* _EXERCISE AIM_:
Copy out every line of the data below that contains the string "icon", matching case exactly.

* _Element lookup records_:

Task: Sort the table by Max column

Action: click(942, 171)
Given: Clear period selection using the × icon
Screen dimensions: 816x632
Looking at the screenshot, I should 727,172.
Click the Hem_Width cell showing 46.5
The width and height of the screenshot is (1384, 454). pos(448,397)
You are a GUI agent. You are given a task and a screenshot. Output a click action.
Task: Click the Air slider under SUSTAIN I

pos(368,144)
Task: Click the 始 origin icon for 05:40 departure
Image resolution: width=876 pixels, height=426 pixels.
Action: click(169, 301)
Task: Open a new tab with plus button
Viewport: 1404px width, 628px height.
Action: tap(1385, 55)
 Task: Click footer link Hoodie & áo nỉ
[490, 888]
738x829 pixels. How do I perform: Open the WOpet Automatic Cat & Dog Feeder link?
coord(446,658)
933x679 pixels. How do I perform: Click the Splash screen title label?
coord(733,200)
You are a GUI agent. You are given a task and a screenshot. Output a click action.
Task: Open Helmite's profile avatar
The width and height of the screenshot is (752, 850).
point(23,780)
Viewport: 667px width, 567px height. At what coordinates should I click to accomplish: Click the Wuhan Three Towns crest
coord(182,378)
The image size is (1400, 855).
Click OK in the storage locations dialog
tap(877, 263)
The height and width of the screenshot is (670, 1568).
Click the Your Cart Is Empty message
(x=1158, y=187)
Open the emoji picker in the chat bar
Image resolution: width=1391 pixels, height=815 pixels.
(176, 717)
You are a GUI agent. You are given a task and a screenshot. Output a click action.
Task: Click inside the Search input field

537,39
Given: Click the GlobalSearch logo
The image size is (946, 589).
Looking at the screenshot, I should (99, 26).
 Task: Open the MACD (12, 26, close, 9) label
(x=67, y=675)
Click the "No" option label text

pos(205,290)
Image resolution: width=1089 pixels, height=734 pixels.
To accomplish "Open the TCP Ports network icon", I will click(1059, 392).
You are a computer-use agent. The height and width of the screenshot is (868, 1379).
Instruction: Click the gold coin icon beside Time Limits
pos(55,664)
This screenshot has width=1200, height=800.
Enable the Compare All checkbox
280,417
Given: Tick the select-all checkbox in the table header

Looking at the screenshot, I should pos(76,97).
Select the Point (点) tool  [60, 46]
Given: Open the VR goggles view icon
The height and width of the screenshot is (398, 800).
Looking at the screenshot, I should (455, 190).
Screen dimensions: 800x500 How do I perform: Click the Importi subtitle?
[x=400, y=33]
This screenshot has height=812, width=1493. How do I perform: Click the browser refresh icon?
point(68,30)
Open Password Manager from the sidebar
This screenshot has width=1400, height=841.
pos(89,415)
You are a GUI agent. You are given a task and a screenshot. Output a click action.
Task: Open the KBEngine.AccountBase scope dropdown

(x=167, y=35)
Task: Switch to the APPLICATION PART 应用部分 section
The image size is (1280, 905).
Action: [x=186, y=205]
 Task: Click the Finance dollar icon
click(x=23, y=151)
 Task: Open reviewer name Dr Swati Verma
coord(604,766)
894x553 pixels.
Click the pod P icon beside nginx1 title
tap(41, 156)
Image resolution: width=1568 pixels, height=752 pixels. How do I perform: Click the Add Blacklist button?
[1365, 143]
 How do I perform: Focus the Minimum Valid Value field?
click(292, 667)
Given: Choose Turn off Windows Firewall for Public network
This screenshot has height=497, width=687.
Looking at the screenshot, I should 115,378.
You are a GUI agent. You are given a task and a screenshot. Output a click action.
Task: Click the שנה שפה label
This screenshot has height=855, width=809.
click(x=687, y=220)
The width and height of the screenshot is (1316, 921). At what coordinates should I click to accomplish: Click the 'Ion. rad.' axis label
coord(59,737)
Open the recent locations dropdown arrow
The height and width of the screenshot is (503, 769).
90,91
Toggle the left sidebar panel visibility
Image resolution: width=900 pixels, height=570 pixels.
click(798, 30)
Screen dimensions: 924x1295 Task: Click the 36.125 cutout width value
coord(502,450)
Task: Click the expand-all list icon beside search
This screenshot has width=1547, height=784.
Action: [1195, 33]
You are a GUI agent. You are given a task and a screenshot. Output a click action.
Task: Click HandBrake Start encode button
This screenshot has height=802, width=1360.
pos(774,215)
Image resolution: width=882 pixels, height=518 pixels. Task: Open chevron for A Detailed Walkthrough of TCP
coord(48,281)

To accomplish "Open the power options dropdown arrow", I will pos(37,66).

* _SOLUTION BELOW_:
Given: Clear period selection using the × icon
Task: Click the 始 origin icon for 05:40 departure
To accomplish "Open the TCP Ports network icon", I will click(1059, 392).
Instruction: Click the gold coin icon beside Time Limits
Given: Open the VR goggles view icon
This screenshot has height=812, width=1493. How do I perform: Click the browser refresh icon?
 Task: Click the Finance dollar icon
Click the pod P icon beside nginx1 title
Task: Click the expand-all list icon beside search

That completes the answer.